Bruce Thomson with a photo of his father standing with the Queen, Prince Philip and the then Prince of Wales, now King Charles III. Photo / Supplied
Bruce Thomson with a photo of his father standing with the Queen, Prince Philip and the then Prince of Wales, now King Charles III. Photo / Supplied
The Queen, says Bruce Thomson, was "so regal" in real life.
"I remember, she was wearing an absolutely exquisite dress, and the moment she entered the room, you knew it was a special moment."
The room a young Bruce was watching her enter was Parliament, and it was a moment he says he will never forget.
Bruce is the son of David Spence Thomson, who served as a Stratford MP, and, when the Stratford seat was disestablished, the MP for Taranaki, between 1963 and 1984.
"Dad was an MP, including serving time as Defence Minister, from the 1960s to his retirement in the 1980s. It's a lifetime ago now, but I remember the Queen's visits during that time."
Bruce says his father secured Bruce a seat in an antechamber where he could watch the formal proceedings when the Queen entered Parliament.
In his private memoirs written for family friends, Bruce recalls the momentous occasion.
The antechamber was set up with three or four rows of seats down each long side of the room, with just enough room in the middle for a long narrow carpet down the middle, along which HM and all the HRHs would walk.
"Suddenly, the doors at one end were opened, and in walked the Queen, followed by Prince Phillip, Prince Charles and Princess Anne."
Bruce Thomson's father, David Thomson, is pictured sitting immediately to the right of Robert Muldoon in this photo of the 1981 New Zealand cabinet seated with Queen Elizabeth II. Photo /supplied
Despite having been given strict instructions to bow heads or curtsy as the Queen walked past, Bruce recalls the excitement of the moment meant they forgot.
"We were all so amazed at the sight, we all just gawked, even though many of us tried a half-hearted attempt at curtsying or bowing.
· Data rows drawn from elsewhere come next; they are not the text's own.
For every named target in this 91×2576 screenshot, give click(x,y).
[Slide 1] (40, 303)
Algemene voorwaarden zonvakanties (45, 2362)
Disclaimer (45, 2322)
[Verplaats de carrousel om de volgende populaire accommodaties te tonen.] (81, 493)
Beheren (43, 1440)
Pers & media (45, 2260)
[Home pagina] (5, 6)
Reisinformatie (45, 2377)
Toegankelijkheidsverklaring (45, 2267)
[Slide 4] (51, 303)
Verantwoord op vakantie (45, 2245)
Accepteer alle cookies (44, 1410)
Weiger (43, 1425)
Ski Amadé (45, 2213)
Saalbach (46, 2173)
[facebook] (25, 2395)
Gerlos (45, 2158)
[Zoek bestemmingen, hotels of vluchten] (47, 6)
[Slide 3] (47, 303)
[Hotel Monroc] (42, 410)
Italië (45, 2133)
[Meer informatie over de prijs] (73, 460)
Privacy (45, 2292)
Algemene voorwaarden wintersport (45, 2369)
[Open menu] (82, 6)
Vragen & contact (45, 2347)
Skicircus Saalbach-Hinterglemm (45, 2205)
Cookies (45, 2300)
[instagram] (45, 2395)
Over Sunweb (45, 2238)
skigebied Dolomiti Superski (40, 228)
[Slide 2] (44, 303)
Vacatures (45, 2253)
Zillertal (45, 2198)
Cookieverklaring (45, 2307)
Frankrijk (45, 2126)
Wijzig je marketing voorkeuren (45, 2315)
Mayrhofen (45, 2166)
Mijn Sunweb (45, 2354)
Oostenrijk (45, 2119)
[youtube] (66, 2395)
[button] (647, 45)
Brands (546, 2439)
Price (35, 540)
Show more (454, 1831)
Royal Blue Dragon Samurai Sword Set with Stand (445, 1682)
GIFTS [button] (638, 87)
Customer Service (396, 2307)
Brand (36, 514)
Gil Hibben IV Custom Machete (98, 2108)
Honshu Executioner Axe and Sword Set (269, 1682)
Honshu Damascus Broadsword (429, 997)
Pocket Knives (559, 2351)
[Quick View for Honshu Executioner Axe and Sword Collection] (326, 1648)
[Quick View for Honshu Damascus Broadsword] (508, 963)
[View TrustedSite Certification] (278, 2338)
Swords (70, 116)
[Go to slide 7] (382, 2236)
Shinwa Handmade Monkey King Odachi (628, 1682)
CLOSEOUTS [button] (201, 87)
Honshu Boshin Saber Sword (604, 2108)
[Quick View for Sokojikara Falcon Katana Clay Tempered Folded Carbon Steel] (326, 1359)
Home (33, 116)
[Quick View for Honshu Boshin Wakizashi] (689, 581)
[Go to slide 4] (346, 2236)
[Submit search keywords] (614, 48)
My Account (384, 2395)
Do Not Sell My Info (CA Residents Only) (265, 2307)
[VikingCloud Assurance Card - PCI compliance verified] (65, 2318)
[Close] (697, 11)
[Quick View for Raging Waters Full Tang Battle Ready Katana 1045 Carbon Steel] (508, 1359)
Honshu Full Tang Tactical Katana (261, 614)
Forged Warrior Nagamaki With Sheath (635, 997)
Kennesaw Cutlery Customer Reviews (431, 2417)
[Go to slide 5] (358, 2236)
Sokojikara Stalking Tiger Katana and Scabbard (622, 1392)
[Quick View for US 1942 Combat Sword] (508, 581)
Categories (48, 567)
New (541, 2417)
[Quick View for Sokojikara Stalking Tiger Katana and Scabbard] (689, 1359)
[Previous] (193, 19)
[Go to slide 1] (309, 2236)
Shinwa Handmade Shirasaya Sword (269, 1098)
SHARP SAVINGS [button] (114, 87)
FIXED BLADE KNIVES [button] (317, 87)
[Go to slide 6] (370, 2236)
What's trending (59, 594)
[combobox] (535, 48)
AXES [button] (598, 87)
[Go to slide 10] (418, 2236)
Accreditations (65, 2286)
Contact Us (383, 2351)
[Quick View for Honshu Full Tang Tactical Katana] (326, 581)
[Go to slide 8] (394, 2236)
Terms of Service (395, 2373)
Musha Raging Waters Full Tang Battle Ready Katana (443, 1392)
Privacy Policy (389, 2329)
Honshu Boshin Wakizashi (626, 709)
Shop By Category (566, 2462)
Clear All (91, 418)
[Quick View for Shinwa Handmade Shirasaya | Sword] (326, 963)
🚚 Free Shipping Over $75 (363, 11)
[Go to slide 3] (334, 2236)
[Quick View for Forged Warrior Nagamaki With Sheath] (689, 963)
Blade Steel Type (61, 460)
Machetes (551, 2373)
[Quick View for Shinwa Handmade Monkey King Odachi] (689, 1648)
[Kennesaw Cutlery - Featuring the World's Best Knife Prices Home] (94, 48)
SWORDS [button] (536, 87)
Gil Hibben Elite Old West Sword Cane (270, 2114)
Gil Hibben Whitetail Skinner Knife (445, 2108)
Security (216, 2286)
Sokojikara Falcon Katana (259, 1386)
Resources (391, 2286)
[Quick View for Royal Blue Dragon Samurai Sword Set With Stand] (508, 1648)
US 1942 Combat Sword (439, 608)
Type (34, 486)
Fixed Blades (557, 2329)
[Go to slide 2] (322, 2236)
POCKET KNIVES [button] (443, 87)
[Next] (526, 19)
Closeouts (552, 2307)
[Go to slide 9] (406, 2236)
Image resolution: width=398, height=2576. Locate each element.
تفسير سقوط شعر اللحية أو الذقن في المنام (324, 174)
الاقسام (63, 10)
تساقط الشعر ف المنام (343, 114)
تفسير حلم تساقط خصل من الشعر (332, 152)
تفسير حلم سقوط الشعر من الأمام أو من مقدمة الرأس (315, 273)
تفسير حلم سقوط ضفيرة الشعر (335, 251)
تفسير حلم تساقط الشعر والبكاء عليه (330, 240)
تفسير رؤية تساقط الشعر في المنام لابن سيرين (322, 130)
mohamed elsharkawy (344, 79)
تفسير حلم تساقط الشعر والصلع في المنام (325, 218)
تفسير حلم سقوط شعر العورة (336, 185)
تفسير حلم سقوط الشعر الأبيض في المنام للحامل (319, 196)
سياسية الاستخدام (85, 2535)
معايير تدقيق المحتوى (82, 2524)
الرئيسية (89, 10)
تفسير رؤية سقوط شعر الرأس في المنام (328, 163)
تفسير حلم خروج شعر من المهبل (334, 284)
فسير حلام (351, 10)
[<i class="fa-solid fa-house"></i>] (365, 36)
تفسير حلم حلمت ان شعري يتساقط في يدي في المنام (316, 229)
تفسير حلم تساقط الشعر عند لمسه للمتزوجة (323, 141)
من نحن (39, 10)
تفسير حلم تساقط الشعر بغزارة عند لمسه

We must have all looked like today's catch at the fishmonger: like rows of sardines with their mouths all agape. But I suppose the Queen, in all her splendour, is used to being stared at, as she serenely glided past in all her glorious majesty."
It wasn't the first time Bruce had come close to the Queen, with his first seeing her back when he was just 4 and the Queen and Prince Phillip visited Stratford in 1954.
"All I can remember, through the forest of grown-ups' legs, was seeing a blob of white – that was the Queen, meeting all the important people in town, on a stage which they set up at one end of Broadway."
That fleeting glimpse of a blob of white was just the first of many times Bruce and his family came close to the Queen, he says, recalling one special photo the family has that was given to his mother by the Queen herself.
"Mum was summoned into the royal presence, and the Queen, smiling at her, presented mum with a lovely signed portrait of herself and Prince Phillip – probably photographed at Buckingham Palace. We still have that photo at home."
Back to the "exquisite dress" Bruce recalls the Queen wearing on one parliamentary visit, he describes it in more detail in his memoirs.
"She was wearing a beautiful white or cream dress, embroidered with a diamond pattern of what looked like small sparkling diamonds - perhaps crystal glass beads. Over her shoulder, she wore the pale-blue sash of the Order of the Garter."
On Friday morning, Bruce happened to be awake early, and was watching the BBC when news of the Queen's death broke.
"I had started watching at about 4am and of course, it soon became clear something major was happening. It really is a historic moment. Personally, I do feel sad, she was a great woman, and an incredible monarch."
Bruce says all his memories of the Queen, along with the stories he was told by his parents, carry a similar theme.
"She was someone who went out of her way to make others comfortable in her presence. You knew she was the Queen, but she was very much a real person who truly cared about others."